Ertuğrul Günay VATAN'A konuştu!
AK Parti cami cemaati denilen kitleyi insan hakları, AB, özgürlükler gibi kavramlarla tanıştırdı
Kültür ve Turizm Bakanı Ertuğrul Günay’la sel felaketinden hemen sonra buluştuk. Bienal için İstanbul’daydı. Röportaja İstanbul’u konuşarak başladık. 12 Eylül’de cezaevine girmiş, zamanında Türkiye’nin en genç milletvekili olmuş, uzun yıllar Ecevit’in yanında siyaset yapmış ve son noktada AKP’ye geçmiş olan Ertuğrul Günay’ın AKP ile Türkiye’nin yaşadığı değişimi çarpıcı ifadelerle ortaya koydu.
İstanbul’da belki de yıllarca yeni yapı yapmadan var olan yanlış binaları yıkmak gerek...
“Göç durdurulmalı” mı diyorsunuz?

Verilen malzeme =

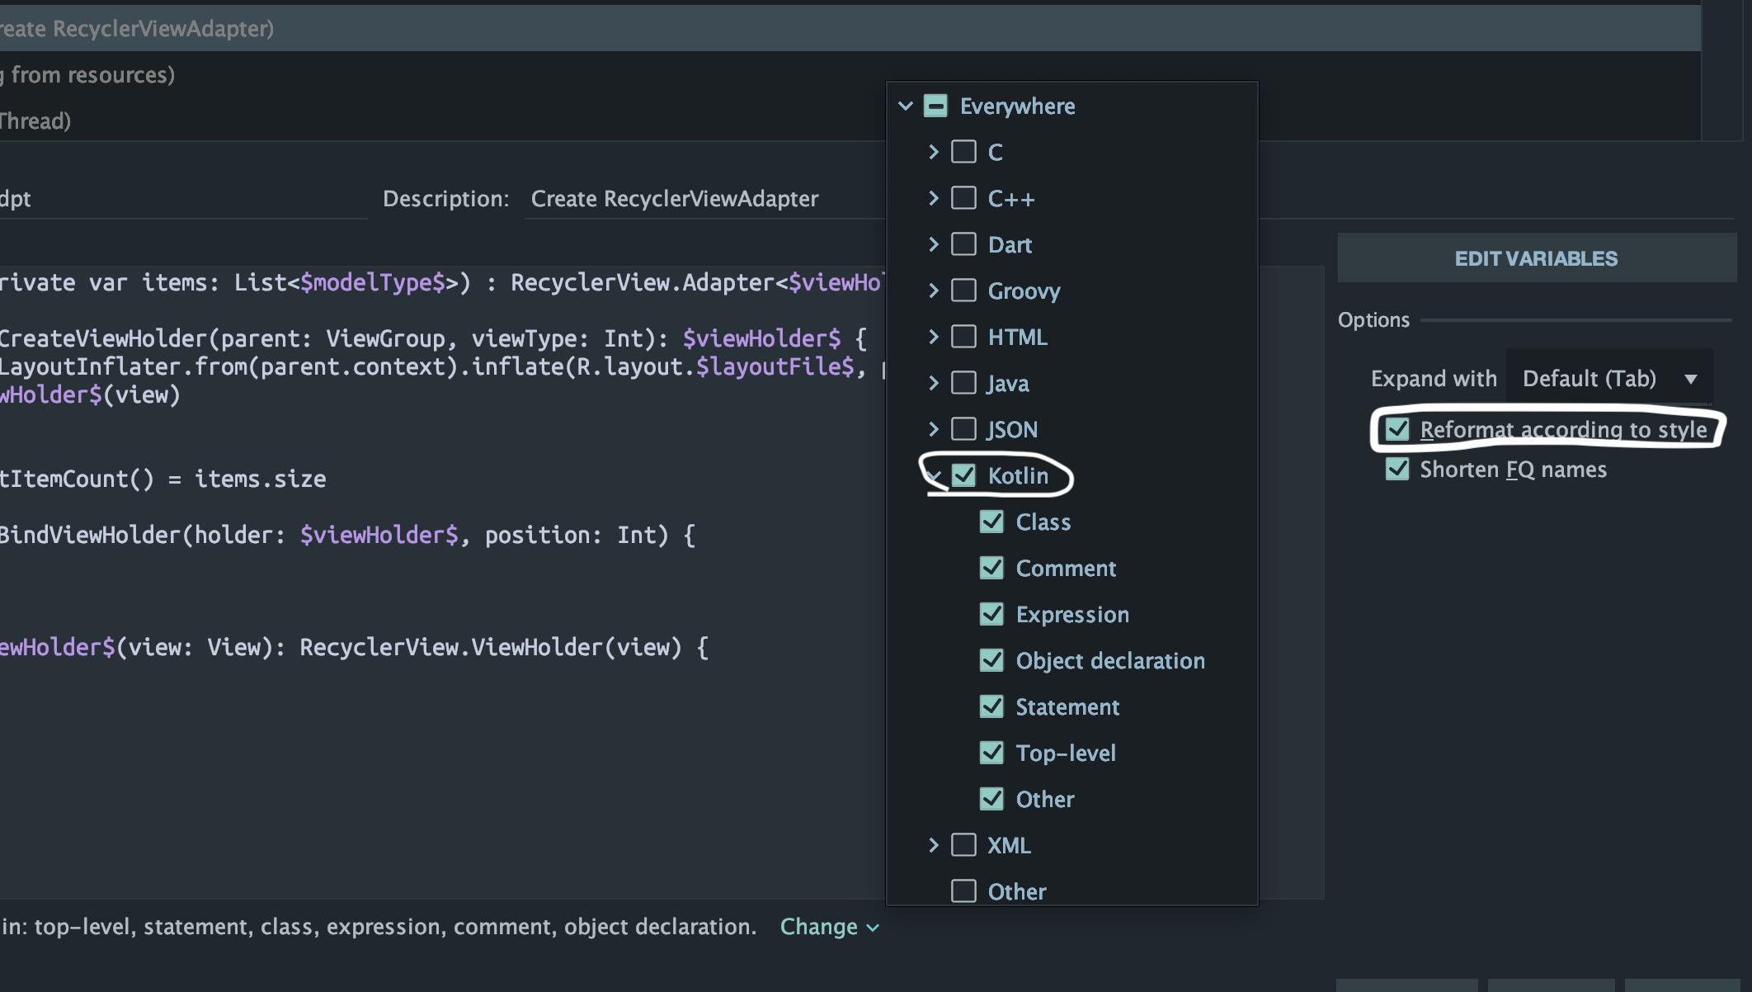Uncheck the Object declaration checkbox
Screen dimensions: 1752x992
[991, 660]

Alıştırma yönergesi = Röportajın "Ertuğrul Günay VATAN'A" sözleriyle başlayan kısmını "binaları yıkmak gerek..." sözlerinden sonra bitecek şekilde yeniden yazın; bunu yaparken "Bienal" ifadesini "Festival" olarak değiştirin.

Alıştırmanın çözümü =
Ertuğrul Günay VATAN'A konuştu!
AK Parti cami cemaati denilen kitleyi insan hakları, AB, özgürlükler gibi kavramlarla tanıştırdı
Kültür ve Turizm Bakanı Ertuğrul Günay’la sel felaketinden hemen sonra buluştuk. Festival için İstanbul’daydı. Röportaja İstanbul’u konuşarak başladık. 12 Eylül’de cezaevine girmiş, zamanında Türkiye’nin en genç milletvekili olmuş, uzun yıllar Ecevit’in yanında siyaset yapmış ve son noktada AKP’ye geçmiş olan Ertuğrul Günay’ın AKP ile Türkiye’nin yaşadığı değişimi çarpıcı ifadelerle ortaya koydu.
İstanbul’da belki de yıllarca yeni yapı yapmadan var olan yanlış binaları yıkmak gerek...